Li Daokui Calls for Unification of China’s Market for Treasury Bond Futures


One of China’s leading economists has called for Beijing to unify the country’s currently segregated market for treasury bond futures.

China’s futures sector has posted flourishing growth in recent years, with Beijing pushing for further maturation of the financial system, and the 2018 Government Work Report calling for greater development of the bond and futures markets.

While analysts point to the especially strong growth potential of treasury bond futures, China continues to lack a unified market for these instruments.

China’s market for treasury bond futures remains divided between the interbank market and the exchange market.
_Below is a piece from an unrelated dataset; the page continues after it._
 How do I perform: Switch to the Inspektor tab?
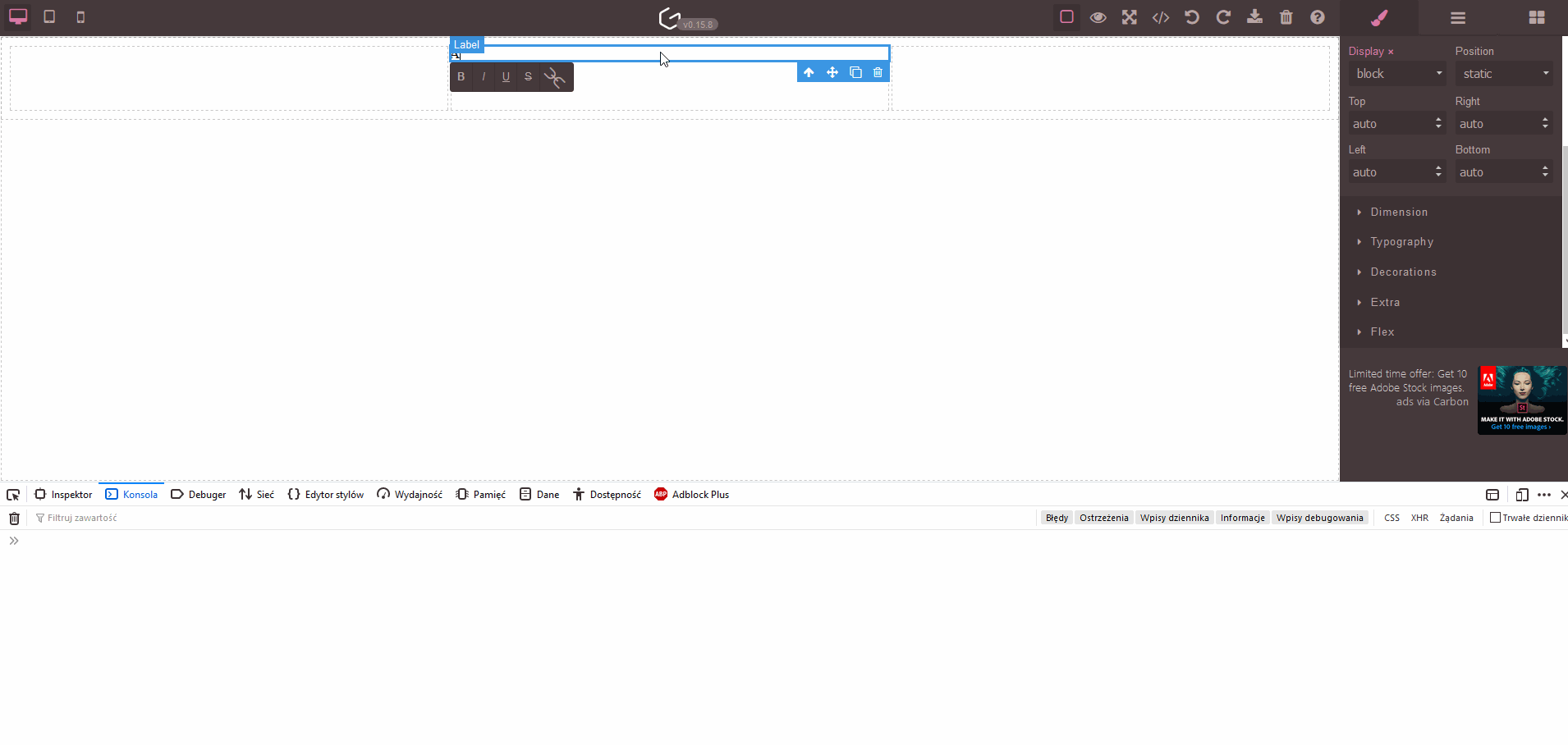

While banks and other financial institutions can participate in treasury bond futures contracts on the interbank market, many commercial banks are still barred from transactions on exchanges.

Observers say that this market segregation is hindering the maturation of China’s financial system by raising transaction costs, as well as reducing liquidity on the treasury bond futures market and impeding its growth.

Li Daokui (李稻葵), director of the Center for China in the World Economy at the Tsinghua University School of Economics and Management and a member of the Chinese People’s Political Consultative Conference, is one such observer who is calling for unification of the treasury bonds futures market by allowing banks to participate in transactions on exchanges.

“Allowing banks to participate in treasury bond transactions on exchanges will permit improved regulation of treasury bond risk, and heighten the stability of the spot market,” said Li to Securities Daily.

According to Li treasury bond futures can strengthen the willingness of commercial banks to hold treasury bonds, and set a firm foundation for the future growth of the market.

Banks will be able to use futures to manage risk when underwriting treasury bonds, which will facilitate their issuance and cut down on issuance costs.

Financial institutions will also be able to use treasury bond futures to hedge against fluctuations on the spot market, preventing large-scale sell-offs under extreme circumstances, as well as liquidity risk and yield risk from impacting each other.

With respect to market-making, treasury bond futures can be used to hedge inventory risk and stabilise supply and demand on the bond market.

Li Daokui hopes that regulators will engage in the cautious drafting of entry requirements for banks to participate in the treasury bond futures market, taking into consideration the nature of their operations and the scale of their assets, as well as level of experience with derivatives transitions.

Banks that satisfy certain regulatory requirements will be selected for participation in trials of treasury bond futures transactions, which will then be expanded to include a greater number of commercial banks.